* **Direction**: Could you return the jazz forum thread below word for word, from its first line to its last?

Re: drum sounds, here's Greg Hutchinson on my favorite Christian McBride record, now that's a drum sound: https://open.spotify.com/track/6rBmuYSyOWxZYCPT2CLBoZ?si=JMczQkyrQBKqhrnJJQ5U3A

change display name (Jordan), Wednesday, 22 May 2019 21:44 (four years ago) link

wrt Greg Foat, definitely corny and self serious at times but given the UK folk they are touching on that's kind of appropriate

digging it

Blues Guitar Solo Heatmap (Free Download) (upper mississippi sh@kedown), Wednesday, 22 May 2019 22:09 (four years ago) link

Oh, I really like the sound of this Mehldau so far.

All along there is the sound of feedback (Sund4r), Wednesday, 22 May 2019 22:22 (four years ago) link

Currently liking the new dave douglas trio album with andrew cyrille on drums and someone good on piano.

calzino, Wednesday, 22 May 2019 22:33 (four years ago) link

Yeah, that's a good one - it'll be in my Stereogum column on Friday. Uri Caine on piano - it's a sequel to a Douglas/Caine duo album from 2014, but Cyrille really adds to the mix (more so than he's done on some of his own recent ECM work, honestly - Manfred Eicher encourages him to underplay to the point that he's barely present).

https://davedouglas.bandcamp.com/album/present-joys

shared unit of analysis (unperson), Wednesday, 22 May 2019 22:48 (four years ago) link

could imagine Eicher just wanting every drummer to sound like Paul Motian, which is probably quite unreasonable despite the fact that he was pretty great.

* **Stored data**:

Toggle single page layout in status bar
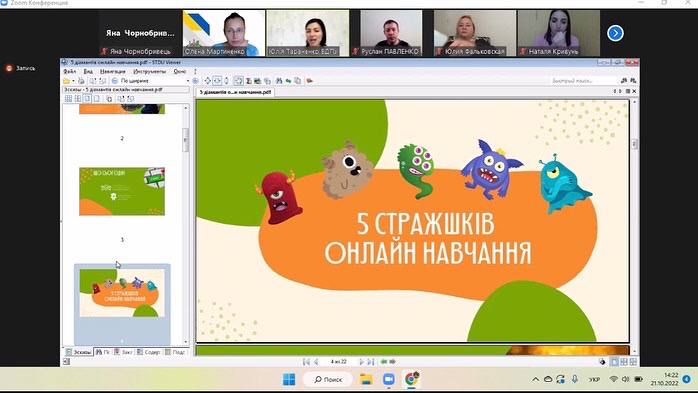The image size is (698, 393). 614,362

* **Complete response**:
Re: drum sounds, here's Greg Hutchinson on my favorite Christian McBride record, now that's a drum sound: https://open.spotify.com/track/6rBmuYSyOWxZYCPT2CLBoZ?si=JMczQkyrQBKqhrnJJQ5U3A

change display name (Jordan), Wednesday, 22 May 2019 21:44 (four years ago) link

wrt Greg Foat, definitely corny and self serious at times but given the UK folk they are touching on that's kind of appropriate

digging it

Blues Guitar Solo Heatmap (Free Download) (upper mississippi sh@kedown), Wednesday, 22 May 2019 22:09 (four years ago) link

Oh, I really like the sound of this Mehldau so far.

All along there is the sound of feedback (Sund4r), Wednesday, 22 May 2019 22:22 (four years ago) link

Currently liking the new dave douglas trio album with andrew cyrille on drums and someone good on piano.

calzino, Wednesday, 22 May 2019 22:33 (four years ago) link

Yeah, that's a good one - it'll be in my Stereogum column on Friday. Uri Caine on piano - it's a sequel to a Douglas/Caine duo album from 2014, but Cyrille really adds to the mix (more so than he's done on some of his own recent ECM work, honestly - Manfred Eicher encourages him to underplay to the point that he's barely present).

https://davedouglas.bandcamp.com/album/present-joys

shared unit of analysis (unperson), Wednesday, 22 May 2019 22:48 (four years ago) link

could imagine Eicher just wanting every drummer to sound like Paul Motian, which is probably quite unreasonable despite the fact that he was pretty great.